Neighbourhood plans

Neighbourhood plans allow local communities to lead on development and development plans in their areas. Neighbourhood planning was introduced in the Governments Localism Act, and gives communities the opportunity to:

  • Say where they think new houses, businesses and shops should be built.
  • Have a say on what buildings should look like.
  • Give planning permission for new developments.

Neighbourhood planning can’t be used to block the building of homes and business considered to be necessary to meet Barnsley’s future needs.  But neighbourhood plans can be used to influence the type, design, location and mix of new developments. 

We already have a number of designated neighbourhood areas in Barnsley where communities are working on neighbourhood planning. Read guidance about designating neighbourhood areas here.

Cawthorne Neighbourhood Development Plan

Following the recent examination into the Cawthorne Neighbourhood Development Plan we have decided to accept the recommendations of the independent examiner and submit the plan to referendum. Find out more on the Cawthorne Neighbourhood Development Plan webpage.

Penistone Neighbourhood Development Plan

The Penistone Neighbourhood Development Plan is now part of the statutory development plan for Barnsley Metropolitan Borough Council. It will be taken into account when decisions are made on planning applications in the Penistone Neighbourhood Area.

Find out more about the neighbourhood development plan and Penistone decision statement.

Oxspring Neighbourhood Development Plan

The Oxspring Neighbourhood Development Plan is now part of the statutory development plan for Barnsley Metropolitan Borough Council. It will be taken into account when decisions are made on planning applications in the Oxspring Neighbourhood Area.

Find out more about the neighbourhood development plan and Oxspring decision statement.

How to develop a neighbourhood plan

Neighbourhood planning involves creating any of the following:

  • Neighbourhood Development Plan. This establishes the vision and planning policies for the use and development of land in a neighbourhood. Once adopted it would become part of the development plan, and would be used alongside the government’s National Planning Policy Framework and the current Statutory Development Plan or the Local Plan when it's adopted.
  • Neighbourhood Development Order. This allows communities to grant planning permission for types of new developments they want to see go ahead.
  • Community Right to Build Order. This is a type of Neighbourhood Development Order which gives communities the power to develop new projects such as small scale housing or community facilities without needing to apply for planning permission.

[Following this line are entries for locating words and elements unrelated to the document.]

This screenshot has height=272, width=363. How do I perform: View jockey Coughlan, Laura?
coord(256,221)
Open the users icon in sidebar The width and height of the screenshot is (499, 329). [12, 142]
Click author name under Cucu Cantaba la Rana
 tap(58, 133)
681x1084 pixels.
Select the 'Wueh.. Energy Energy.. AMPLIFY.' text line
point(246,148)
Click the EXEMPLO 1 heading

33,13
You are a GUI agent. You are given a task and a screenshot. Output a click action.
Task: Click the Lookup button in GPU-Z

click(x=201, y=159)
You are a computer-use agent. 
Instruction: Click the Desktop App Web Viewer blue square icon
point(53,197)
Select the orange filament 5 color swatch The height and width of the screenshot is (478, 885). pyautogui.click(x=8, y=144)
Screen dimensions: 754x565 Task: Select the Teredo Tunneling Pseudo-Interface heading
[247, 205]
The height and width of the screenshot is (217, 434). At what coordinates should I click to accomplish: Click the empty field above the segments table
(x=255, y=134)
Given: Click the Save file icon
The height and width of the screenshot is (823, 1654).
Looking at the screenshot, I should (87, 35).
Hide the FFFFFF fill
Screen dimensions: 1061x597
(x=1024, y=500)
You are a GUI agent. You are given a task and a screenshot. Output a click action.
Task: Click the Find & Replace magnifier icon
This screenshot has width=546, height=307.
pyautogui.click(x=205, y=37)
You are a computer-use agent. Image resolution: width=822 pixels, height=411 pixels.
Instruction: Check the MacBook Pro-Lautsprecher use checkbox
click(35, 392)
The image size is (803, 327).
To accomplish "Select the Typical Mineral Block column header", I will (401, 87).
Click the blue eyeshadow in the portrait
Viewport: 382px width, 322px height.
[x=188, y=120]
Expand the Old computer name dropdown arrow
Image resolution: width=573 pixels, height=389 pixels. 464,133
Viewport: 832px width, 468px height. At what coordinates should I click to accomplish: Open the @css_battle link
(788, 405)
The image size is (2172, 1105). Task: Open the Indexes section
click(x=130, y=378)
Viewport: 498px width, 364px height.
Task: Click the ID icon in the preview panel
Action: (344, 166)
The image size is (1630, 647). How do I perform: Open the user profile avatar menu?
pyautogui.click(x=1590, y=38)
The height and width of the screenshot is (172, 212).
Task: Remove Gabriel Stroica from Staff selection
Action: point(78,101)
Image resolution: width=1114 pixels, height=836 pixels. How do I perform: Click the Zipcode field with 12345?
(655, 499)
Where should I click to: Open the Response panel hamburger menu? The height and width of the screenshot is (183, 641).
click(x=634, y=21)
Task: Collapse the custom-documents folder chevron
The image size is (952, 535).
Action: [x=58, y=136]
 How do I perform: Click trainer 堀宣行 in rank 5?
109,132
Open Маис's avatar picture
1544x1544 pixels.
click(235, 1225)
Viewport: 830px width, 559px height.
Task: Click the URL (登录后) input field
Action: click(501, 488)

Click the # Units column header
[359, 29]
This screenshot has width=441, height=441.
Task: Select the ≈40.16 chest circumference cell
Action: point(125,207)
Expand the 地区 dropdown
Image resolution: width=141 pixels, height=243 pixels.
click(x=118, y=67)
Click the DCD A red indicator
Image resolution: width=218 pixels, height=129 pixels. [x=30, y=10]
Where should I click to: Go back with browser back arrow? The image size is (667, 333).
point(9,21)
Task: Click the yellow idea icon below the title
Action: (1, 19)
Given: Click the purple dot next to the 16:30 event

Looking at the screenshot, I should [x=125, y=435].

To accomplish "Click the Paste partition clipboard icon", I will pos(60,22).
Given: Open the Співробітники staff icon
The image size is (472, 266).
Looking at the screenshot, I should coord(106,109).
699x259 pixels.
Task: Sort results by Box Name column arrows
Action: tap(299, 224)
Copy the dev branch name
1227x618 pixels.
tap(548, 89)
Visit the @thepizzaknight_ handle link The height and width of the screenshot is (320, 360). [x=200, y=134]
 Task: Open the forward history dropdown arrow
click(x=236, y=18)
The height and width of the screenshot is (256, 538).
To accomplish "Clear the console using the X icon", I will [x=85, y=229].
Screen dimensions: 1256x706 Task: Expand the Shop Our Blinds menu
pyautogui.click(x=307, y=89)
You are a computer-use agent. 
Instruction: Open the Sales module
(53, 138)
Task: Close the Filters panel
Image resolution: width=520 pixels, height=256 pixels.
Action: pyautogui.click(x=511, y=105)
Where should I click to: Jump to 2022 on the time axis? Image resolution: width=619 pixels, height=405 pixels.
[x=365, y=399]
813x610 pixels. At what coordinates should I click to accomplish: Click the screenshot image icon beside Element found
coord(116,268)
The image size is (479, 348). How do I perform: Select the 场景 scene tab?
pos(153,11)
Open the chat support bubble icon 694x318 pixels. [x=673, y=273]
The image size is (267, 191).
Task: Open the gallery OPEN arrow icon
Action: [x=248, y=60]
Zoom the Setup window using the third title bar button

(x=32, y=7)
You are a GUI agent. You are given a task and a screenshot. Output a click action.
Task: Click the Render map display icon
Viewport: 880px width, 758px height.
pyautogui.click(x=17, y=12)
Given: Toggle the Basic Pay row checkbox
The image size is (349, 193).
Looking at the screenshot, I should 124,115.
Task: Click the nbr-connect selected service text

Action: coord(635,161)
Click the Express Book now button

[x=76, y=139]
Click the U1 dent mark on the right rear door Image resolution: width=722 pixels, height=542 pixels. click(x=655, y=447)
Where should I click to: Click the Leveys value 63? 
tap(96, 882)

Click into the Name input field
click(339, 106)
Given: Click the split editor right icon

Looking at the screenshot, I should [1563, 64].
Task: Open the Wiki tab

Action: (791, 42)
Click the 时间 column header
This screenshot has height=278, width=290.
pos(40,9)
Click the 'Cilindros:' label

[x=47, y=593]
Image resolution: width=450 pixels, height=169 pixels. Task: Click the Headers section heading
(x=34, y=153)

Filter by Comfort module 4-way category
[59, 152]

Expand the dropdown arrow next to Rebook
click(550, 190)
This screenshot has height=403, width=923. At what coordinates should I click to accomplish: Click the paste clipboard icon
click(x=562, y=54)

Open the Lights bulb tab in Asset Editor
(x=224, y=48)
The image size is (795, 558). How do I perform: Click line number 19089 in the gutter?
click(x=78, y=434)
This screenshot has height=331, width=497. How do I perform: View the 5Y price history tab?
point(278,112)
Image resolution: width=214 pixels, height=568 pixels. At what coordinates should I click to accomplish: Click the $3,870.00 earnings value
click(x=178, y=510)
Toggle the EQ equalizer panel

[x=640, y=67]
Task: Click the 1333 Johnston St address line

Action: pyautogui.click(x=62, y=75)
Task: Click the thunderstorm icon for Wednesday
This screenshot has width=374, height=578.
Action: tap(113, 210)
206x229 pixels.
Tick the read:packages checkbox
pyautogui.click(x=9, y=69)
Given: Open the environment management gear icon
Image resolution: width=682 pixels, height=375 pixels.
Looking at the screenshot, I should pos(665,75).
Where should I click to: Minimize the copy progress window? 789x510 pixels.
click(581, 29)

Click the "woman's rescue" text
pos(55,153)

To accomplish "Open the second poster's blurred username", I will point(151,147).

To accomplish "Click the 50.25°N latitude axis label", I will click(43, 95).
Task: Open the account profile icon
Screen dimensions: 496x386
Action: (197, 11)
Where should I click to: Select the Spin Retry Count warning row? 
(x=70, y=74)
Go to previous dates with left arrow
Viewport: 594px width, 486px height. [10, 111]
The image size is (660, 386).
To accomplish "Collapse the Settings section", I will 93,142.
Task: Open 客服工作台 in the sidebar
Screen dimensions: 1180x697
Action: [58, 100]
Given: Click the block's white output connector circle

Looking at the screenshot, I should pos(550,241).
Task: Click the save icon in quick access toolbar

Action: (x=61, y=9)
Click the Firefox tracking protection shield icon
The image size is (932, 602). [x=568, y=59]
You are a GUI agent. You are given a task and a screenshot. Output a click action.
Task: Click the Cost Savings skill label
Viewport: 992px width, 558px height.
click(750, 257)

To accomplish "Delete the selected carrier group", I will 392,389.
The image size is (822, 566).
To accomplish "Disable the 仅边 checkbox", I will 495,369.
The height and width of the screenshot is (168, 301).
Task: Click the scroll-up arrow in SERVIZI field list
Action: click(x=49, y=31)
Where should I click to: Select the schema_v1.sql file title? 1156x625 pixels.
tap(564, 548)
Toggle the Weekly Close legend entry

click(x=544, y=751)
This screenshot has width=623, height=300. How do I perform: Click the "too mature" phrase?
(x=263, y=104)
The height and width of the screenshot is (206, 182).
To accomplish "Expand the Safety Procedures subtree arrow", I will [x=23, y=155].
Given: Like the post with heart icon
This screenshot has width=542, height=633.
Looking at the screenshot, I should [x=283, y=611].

Where there is a town or parish council they would be the only body that can prepare a Neighbourhood Development Plan or Neighbourhood Development Order.

Where there isn't a town or parish council a neighbourhood forum can lead on co-ordinating neighbourhood planning.  A neighbourhood forum could be made up of an existing community organisation or it could be a new group, but it must meet certain criteria and be approved by us.

In all cases, the Neighbourhood Area boundary would need to be approved by us.

A Community Right to Build Order can be prepared by certain community organisations and not just the parish or town council or neighbourhood forums.

Applying for neighbourhood planning

If you’re thinking about neighbourhood planning it’s worth having a look at the government’s introduction to neighbourhood planning, and their My Community website where you'll find details of the technical and financial support that the government has made available.

You should also read the following documents:

Contact us for advice before you start the application process. You may also be interested in listing assets of community value and the right to bid.

There are no current applications to designate a neighbourhood area.